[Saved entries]
· · · ·
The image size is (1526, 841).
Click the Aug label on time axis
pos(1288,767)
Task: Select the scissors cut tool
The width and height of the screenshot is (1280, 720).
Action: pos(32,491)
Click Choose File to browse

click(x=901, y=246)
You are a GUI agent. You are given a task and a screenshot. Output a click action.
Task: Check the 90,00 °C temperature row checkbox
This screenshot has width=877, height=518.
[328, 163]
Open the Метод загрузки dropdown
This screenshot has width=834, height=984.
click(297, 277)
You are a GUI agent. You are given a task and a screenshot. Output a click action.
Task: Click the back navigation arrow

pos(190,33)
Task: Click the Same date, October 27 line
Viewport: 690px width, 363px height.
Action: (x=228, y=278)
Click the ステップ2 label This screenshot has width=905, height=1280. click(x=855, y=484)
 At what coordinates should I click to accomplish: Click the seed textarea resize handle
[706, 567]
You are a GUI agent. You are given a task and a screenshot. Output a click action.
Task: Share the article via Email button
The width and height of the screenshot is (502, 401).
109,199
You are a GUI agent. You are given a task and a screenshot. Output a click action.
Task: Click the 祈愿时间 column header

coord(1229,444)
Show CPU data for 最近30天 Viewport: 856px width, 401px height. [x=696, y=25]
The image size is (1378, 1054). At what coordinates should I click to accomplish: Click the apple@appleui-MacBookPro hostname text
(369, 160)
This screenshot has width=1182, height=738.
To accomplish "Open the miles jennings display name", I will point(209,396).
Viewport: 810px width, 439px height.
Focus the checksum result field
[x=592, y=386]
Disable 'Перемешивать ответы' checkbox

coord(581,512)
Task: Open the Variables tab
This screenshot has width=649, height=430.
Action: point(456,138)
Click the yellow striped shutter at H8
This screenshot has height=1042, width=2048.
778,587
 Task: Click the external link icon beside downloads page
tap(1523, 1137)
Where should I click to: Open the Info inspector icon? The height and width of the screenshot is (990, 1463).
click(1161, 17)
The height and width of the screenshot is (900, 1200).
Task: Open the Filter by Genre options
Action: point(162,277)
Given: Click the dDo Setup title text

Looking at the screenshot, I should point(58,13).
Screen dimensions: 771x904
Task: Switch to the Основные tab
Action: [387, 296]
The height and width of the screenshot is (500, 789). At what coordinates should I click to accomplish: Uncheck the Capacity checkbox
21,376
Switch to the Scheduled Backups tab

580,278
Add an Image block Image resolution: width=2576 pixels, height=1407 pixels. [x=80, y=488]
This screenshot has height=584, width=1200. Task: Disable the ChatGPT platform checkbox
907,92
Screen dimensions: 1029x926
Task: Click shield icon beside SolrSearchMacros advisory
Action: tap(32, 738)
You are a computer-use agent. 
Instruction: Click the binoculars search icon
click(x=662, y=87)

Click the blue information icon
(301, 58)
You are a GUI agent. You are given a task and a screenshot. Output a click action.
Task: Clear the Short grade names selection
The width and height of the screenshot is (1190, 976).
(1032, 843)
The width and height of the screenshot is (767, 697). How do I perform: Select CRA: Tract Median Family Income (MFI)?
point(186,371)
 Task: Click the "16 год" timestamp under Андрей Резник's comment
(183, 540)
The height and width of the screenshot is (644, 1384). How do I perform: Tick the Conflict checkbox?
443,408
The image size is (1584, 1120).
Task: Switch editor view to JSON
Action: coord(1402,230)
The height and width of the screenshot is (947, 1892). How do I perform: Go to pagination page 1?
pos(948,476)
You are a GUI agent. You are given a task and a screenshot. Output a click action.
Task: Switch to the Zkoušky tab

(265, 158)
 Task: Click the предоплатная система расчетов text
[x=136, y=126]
· · · ·
ABOUT THIS TASK
Your answer should consist of every entry, repeated exactly.

FINAL ANSWER
The image size is (1526, 841).
Click the Aug label on time axis
pos(1288,767)
Task: Select the scissors cut tool
The width and height of the screenshot is (1280, 720).
Action: pos(32,491)
Click Choose File to browse

click(x=901, y=246)
You are a GUI agent. You are given a task and a screenshot. Output a click action.
Task: Check the 90,00 °C temperature row checkbox
This screenshot has width=877, height=518.
[328, 163]
Open the Метод загрузки dropdown
This screenshot has width=834, height=984.
click(297, 277)
You are a GUI agent. You are given a task and a screenshot. Output a click action.
Task: Click the back navigation arrow

pos(190,33)
Task: Click the Same date, October 27 line
Viewport: 690px width, 363px height.
Action: (x=228, y=278)
Click the ステップ2 label This screenshot has width=905, height=1280. click(x=855, y=484)
 At what coordinates should I click to accomplish: Click the seed textarea resize handle
[706, 567]
You are a GUI agent. You are given a task and a screenshot. Output a click action.
Task: Share the article via Email button
The width and height of the screenshot is (502, 401).
109,199
You are a GUI agent. You are given a task and a screenshot. Output a click action.
Task: Click the 祈愿时间 column header

coord(1229,444)
Show CPU data for 最近30天 Viewport: 856px width, 401px height. [x=696, y=25]
The image size is (1378, 1054). At what coordinates should I click to accomplish: Click the apple@appleui-MacBookPro hostname text
(369, 160)
This screenshot has width=1182, height=738.
To accomplish "Open the miles jennings display name", I will point(209,396).
Viewport: 810px width, 439px height.
Focus the checksum result field
[x=592, y=386]
Disable 'Перемешивать ответы' checkbox

coord(581,512)
Task: Open the Variables tab
This screenshot has width=649, height=430.
Action: point(456,138)
Click the yellow striped shutter at H8
This screenshot has height=1042, width=2048.
778,587
 Task: Click the external link icon beside downloads page
tap(1523, 1137)
Where should I click to: Open the Info inspector icon? The height and width of the screenshot is (990, 1463).
click(1161, 17)
The height and width of the screenshot is (900, 1200).
Task: Open the Filter by Genre options
Action: point(162,277)
Given: Click the dDo Setup title text

Looking at the screenshot, I should point(58,13).
Screen dimensions: 771x904
Task: Switch to the Основные tab
Action: [387, 296]
The height and width of the screenshot is (500, 789). At what coordinates should I click to accomplish: Uncheck the Capacity checkbox
21,376
Switch to the Scheduled Backups tab

580,278
Add an Image block Image resolution: width=2576 pixels, height=1407 pixels. [x=80, y=488]
This screenshot has height=584, width=1200. Task: Disable the ChatGPT platform checkbox
907,92
Screen dimensions: 1029x926
Task: Click shield icon beside SolrSearchMacros advisory
Action: tap(32, 738)
You are a computer-use agent. 
Instruction: Click the binoculars search icon
click(x=662, y=87)

Click the blue information icon
(301, 58)
You are a GUI agent. You are given a task and a screenshot. Output a click action.
Task: Clear the Short grade names selection
The width and height of the screenshot is (1190, 976).
(1032, 843)
The width and height of the screenshot is (767, 697). How do I perform: Select CRA: Tract Median Family Income (MFI)?
point(186,371)
 Task: Click the "16 год" timestamp under Андрей Резник's comment
(183, 540)
The height and width of the screenshot is (644, 1384). How do I perform: Tick the Conflict checkbox?
443,408
The image size is (1584, 1120).
Task: Switch editor view to JSON
Action: coord(1402,230)
The height and width of the screenshot is (947, 1892). How do I perform: Go to pagination page 1?
pos(948,476)
You are a GUI agent. You are given a task and a screenshot. Output a click action.
Task: Switch to the Zkoušky tab

(265, 158)
 Task: Click the предоплатная система расчетов text
[x=136, y=126]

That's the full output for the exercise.